Jeremy Grantham: We actually do it. Well, we tried the short-term stuff and it was so hard; we thought we'd better do the long-term. We just assume that at the end, in those days, of 10 years, profit margins will be normal and price-earnings ratios will be normal. And that will create a normal, fair price. And more recently, we've moved to seven years, because we've found in our research that financial series tend to mean revert a little bit faster than 10 years–actually about six-and-a-half years. So we rounded to seven

And that's how we do it. And it just happened from October '98 to October of '08, the 10-year forecast was right. Because for one second in its flight path, the U.S. market and other markets flashed through normal price. Normal price is about 950 on the S&P; it's a little bit below that today.

And on my birthday, October the 6th, the U.S. market, 10 years and four trading days later, hit exactly our 10-year forecast of October '98, which is worth talking about if only to enjoy spectacular luck. The P/E was a little bit lower than average and the profit margins were a little bit higher, so they beautifully offset. And given our methodology, that would mean that on October the 6th, the market should have been fairly priced on our current approach. And indeed it was–that was even more remarkable–950, plus or minus a couple of percent.

Steve Forbes: And what did you see during that 10-year period that made you feel–other than your own models–that this was something highly abnormal, that this couldn't last?

Jeremy Grantham: Well, first of all, the magnitude of the overrun in 2000 was legendary. As historians, you know we've massaged the past until it begs for mercy. And we saw that it was 21 times earnings in 1929, 21 times earnings in 1965 and 35 times current earnings in 2000. And 35 is bigger than 21 by enough that you'd expect everyone would see it. Indeed, it looks like a Himalayan peak coming out of the plain.

And it begs the question, "Why didn't everybody see it?" And I think the answer to that is, "Everybody did see it." But agency risk or career risk is so profound, that even if you think the market is gloriously overpriced, you still have to get up and dance. Because if you sit down too quickly–

Steve Forbes: Famous words of Mr. Prince.

Jeremy Grantham: If you sit down too quickly, you're likely to get yourself fired for being too conservative. And that's precisely what we did in '98 and '99. We didn't dance long enough and got out of the growth stocks completely, and underperformed. We produced pretty good numbers, but they're way behind the benchmark. And we were fired in droves.

I think our asset allocation, which is the division I'm now involved in, we lost 60% of our asset base in two-and-a-half years for making the right bets for the right reasons and winning them. But we still lost more money than any other person in that field that we came across, which is a fitting reminder that career risk runs the business.
Grantham did not lose client's money. Rather, he lost accounts and assets. Clients who stayed with him did quite nicely.

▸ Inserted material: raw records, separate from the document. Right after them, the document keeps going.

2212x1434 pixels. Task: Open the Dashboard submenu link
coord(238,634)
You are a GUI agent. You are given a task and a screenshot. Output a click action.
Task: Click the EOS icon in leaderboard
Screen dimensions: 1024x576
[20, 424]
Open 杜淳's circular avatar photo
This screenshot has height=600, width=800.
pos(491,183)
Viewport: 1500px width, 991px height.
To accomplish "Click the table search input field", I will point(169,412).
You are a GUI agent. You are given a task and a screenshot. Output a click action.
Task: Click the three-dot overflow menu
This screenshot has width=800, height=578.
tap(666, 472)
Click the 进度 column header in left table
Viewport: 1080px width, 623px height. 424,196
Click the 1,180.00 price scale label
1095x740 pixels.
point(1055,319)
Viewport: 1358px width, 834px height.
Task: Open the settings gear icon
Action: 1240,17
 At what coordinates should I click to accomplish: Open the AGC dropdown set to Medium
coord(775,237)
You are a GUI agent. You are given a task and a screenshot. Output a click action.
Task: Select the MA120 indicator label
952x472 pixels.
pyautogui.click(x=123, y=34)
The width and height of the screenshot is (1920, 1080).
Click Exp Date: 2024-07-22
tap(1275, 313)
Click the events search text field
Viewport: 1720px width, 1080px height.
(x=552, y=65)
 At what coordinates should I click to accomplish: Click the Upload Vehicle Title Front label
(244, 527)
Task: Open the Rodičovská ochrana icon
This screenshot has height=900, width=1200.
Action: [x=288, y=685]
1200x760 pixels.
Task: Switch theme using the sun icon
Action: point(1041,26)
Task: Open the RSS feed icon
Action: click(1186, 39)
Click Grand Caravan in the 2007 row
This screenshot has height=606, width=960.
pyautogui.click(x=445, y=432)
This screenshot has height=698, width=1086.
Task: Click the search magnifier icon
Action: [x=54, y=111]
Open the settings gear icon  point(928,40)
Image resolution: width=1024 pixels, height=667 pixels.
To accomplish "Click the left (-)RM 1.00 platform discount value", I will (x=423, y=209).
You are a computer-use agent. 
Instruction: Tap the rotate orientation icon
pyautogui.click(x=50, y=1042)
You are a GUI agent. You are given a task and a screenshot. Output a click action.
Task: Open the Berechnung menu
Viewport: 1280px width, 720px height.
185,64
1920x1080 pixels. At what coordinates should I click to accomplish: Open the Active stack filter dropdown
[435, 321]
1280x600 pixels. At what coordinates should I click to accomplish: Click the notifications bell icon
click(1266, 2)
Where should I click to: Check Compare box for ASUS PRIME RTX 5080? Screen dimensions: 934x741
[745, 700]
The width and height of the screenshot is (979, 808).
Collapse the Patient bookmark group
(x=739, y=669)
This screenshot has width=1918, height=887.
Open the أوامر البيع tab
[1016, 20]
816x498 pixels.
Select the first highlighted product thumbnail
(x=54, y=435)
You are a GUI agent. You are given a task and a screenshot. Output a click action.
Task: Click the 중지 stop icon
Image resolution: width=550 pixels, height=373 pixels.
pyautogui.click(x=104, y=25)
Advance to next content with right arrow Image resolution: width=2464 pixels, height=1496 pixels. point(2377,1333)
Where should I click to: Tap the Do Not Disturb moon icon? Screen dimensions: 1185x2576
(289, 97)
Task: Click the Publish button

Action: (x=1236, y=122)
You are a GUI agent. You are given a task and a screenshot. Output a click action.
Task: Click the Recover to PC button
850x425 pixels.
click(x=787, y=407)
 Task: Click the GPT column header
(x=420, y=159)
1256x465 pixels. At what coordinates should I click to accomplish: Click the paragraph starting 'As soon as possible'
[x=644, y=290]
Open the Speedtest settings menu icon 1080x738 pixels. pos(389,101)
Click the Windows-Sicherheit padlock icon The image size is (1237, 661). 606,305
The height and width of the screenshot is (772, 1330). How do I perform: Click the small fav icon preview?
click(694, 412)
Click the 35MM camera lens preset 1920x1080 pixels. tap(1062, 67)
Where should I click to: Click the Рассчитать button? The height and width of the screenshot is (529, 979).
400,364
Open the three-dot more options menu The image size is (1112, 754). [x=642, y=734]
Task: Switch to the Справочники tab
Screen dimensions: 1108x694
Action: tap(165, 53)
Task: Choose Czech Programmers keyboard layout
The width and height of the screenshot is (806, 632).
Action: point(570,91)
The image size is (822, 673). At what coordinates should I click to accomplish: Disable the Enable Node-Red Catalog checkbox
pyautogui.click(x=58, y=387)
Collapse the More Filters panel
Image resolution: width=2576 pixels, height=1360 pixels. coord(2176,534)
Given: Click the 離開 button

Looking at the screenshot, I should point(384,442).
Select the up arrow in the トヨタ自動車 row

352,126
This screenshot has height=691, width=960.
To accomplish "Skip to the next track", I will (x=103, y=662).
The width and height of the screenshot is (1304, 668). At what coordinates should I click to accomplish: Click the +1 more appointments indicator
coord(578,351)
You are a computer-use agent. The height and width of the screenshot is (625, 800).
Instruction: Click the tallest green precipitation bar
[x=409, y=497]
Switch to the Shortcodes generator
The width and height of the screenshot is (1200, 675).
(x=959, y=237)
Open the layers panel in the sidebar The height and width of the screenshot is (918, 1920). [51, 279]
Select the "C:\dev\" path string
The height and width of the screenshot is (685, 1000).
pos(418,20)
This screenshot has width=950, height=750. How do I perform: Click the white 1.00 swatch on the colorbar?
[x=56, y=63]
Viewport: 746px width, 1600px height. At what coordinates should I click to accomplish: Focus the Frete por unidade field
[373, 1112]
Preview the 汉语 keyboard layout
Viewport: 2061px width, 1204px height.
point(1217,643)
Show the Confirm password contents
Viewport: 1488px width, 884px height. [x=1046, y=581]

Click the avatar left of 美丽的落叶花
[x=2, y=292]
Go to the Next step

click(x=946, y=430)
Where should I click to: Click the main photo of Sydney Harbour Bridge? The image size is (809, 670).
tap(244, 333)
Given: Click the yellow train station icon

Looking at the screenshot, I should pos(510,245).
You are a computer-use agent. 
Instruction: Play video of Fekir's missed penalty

Unfortunately, it's a sad state of affairs that investors (speculators really), time and time again chase rising markets and managers with a current hot-hand rather than invest prudently. Then again, that's precisely what it takes to make a bubble.

This bubble is in a rare class with 1929, 2000, and 2007. But I do not know when the party ends, nor does Grantham, nor anyone else.

Actually, it matters not, at least in the long run.

Stocks in general are poised for negative returns for seven years once again.  If the party lasts a lot longer, seven might turn into eight or ten, but that will not change the ultimate outcome.